**Assignment**: Without pictures, repeat exactly the lines from the one containing "The image size" through the end of the entries.

**********

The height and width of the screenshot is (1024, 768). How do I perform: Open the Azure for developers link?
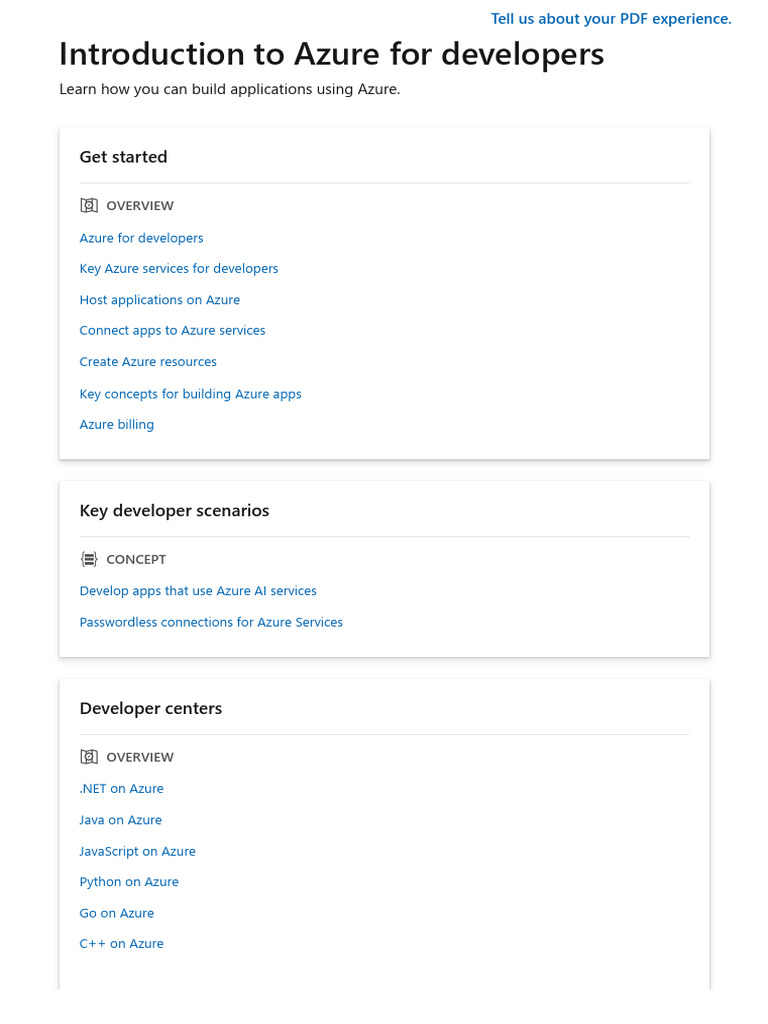[x=141, y=238]
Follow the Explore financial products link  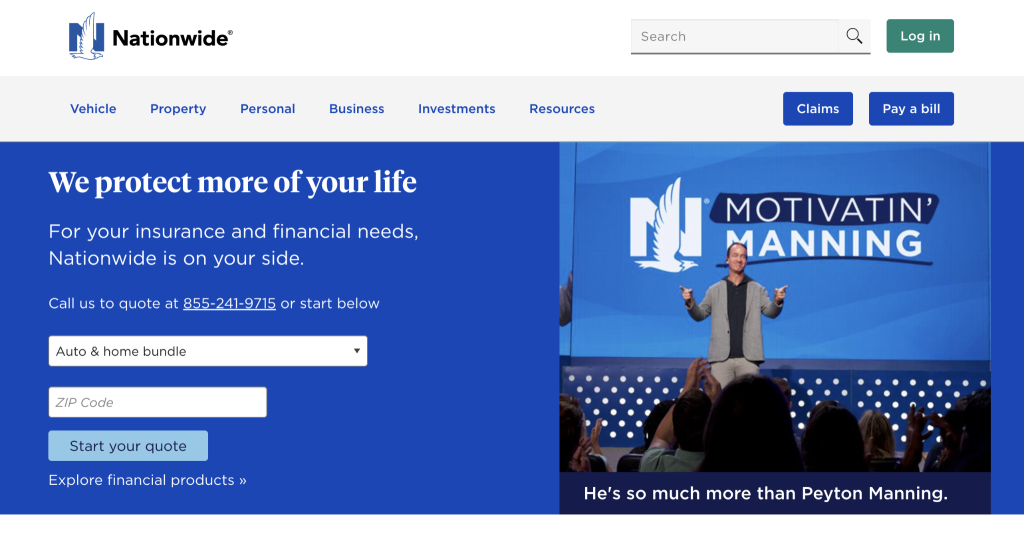[147, 480]
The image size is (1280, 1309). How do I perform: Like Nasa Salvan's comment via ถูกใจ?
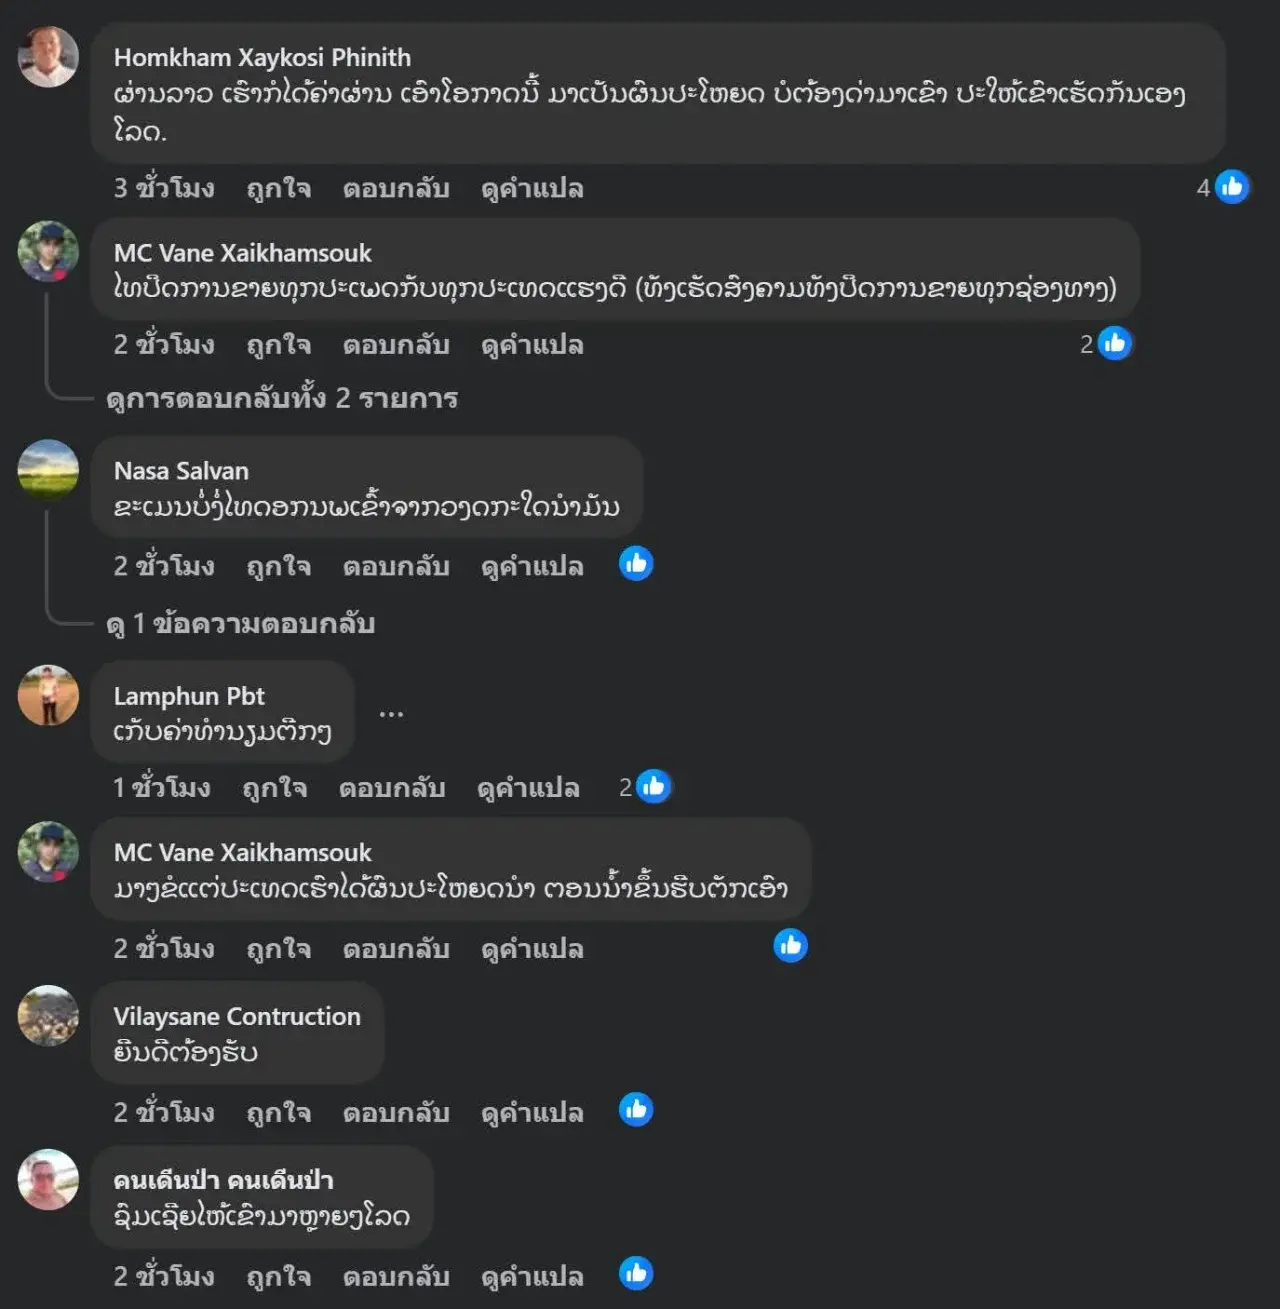pos(279,567)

**********

**Final answer**:
The image size is (1280, 1309). How do I perform: Like Nasa Salvan's comment via ถูกใจ?
pos(279,567)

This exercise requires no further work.